Le procureur de la République de Rennes a requis jeudi une « phrase principale »sans quantum, contre le commissaire Grégoire Chassaing, jugé pour l’homicide involontaire de Steve Maia Caniço noyé lors de la Fête de la musique à Nantes en juin 2019.
« M. Chassaing n’est ni un moqueur ni un bouc émissaire. C’est évidemment lui qui a mené l’action collective, qui a créé la situation qui a finalement abouti à la mort de Steve. »a déclaré Philippe Astruc, demandant que le fonctionnaire soit « coupable ».
Le ministère public a cependant trouvé des circonstances atténuantes chez le commissaire chargé de la sécurisation du site et dont les personnels ont lancé seuls une dizaine de grenades lacrymogènes, en réaction aux jets de projectiles, provoquant la chute dans la Loire de cinq personnes, dont Steve, qui ne savait pas nager.

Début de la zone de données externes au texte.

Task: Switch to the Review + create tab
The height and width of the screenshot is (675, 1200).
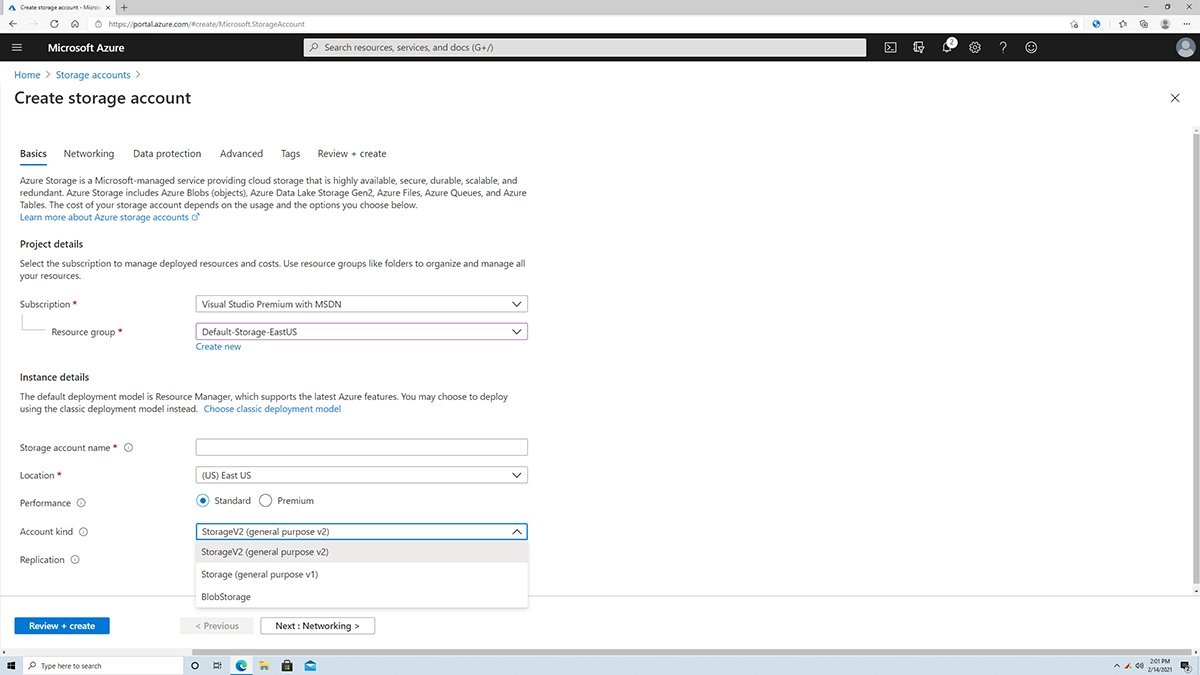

« Si le commissaire divisionnaire Chassaing est le seul à comparaître aujourd’hui, il est donc loin d’être le seul dont l’éventuelle responsabilité a été examinée, neuf personnes physiques ou morales ayant été introduites dans le dossier. Cependant, je comprends parfaitement le sentiment qu’il peut avoir de se retrouver seul sur le banc des accusés, ce qui n’était pas l’option défendue par le procureur de la République.a rappelé M. Astruc.
Dans la matinée, le commissaire a expliqué qu’il ne comprenait pas pourquoi il était le seul à comparaître. Plusieurs personnalités avaient été placées sous le statut de témoin assisté ou mises en examen au cours de l’enquête, dont le préfet et le maire de Nantes, avant de bénéficier d’un non-lieu.
« Me retrouver seul au bar alors que des témoignages ont montré qu’il y avait d’autres responsabilités et que d’autres auraient pu se retrouver dans ce bar, c’est très dur à vivre »a déclaré Grégoire Chassaing, 54 ans, aujourd’hui chef de circonscription de Lyon.
Mercredi, il a été soutenu par le directeur général de la police nationale Frédéric Veaux qui est passé à la barre pour dresser un portrait élogieux du responsable.
Lors de son réquisitoire, Philippe Astruc a estimé que la noyade de l’animatrice périscolaire de 24 ans était « le résultat final d’une série de plusieurs éléments indépendants les uns des autres mais qui, par leur enchaînement singulier du 22 juin 2019, ont conduit au drame ».
Il a ainsi répertorié « le choix d’un site singulier et clairement dangereux » en bord de Loire avec une hauteur de quai de six mètres, le « décision d’un DJ d’outrepasser l’ordre donné d’arrêter la musique » qui porte un « responsabilité morale » dans le drame.
Puis il y eut « action violente » d’un groupe de fêtards mécontents lançant des projectiles sur la police, ce qui a provoqué « l’action des policiers qui ont fait usage de gaz lacrymogènes » envahissant le quai, entraînant des fêtards désorientés par le nuage de gaz tombant à l’eau.
Enfin dans cette chaîne de causalité se trouve le fait que Steve, qui avait une phobie de l’eau, ne savait pas nager, ainsi que « opacité » de la Loire qui a empêché une intervention rapide des secours nautiques.
«forte démonstration»
En accord avec le rapport de l’Inspection générale de l’administration (IGA), le procureur adjoint Tanguy Courroye a constaté « manque de discernement » du commissaire.
« L’usage d’armes par les troupes de M. Chassaing n’est ni absolument nécessaire ni strictement proportionné. Je ne pense pas que ce soit compréhensible de voir un quai Wilson saturé de gaz lacrymogènes »dit M. Courroye.
Me Cécile De Oliveira, avocate de la famille Maia Caniço, a reconnu que le fait de ne pas prononcer de réquisition avec une peine précise était tout à fait » inhabituel « .
« Nos clients avaient besoin de cet appui fort au principe de culpabilité, de cette démonstration forte des responsabilités de Grégoire Chassaing »a salué l’autre avocat de la famille, Me William Pineau.
Le procureur a également rappelé que la mort de Steve avait été un « drame national ». Les circonstances de sa mort ont alimenté le débat sur les violences policières en France.
Le procès devrait se terminer vendredi avec les plaidoiries finales de la défense. Le jugement devrait alors être réservé.
Le commissaire Chassaing risque une peine maximale de trois ans d’emprisonnement et 45 000 euros d’amende.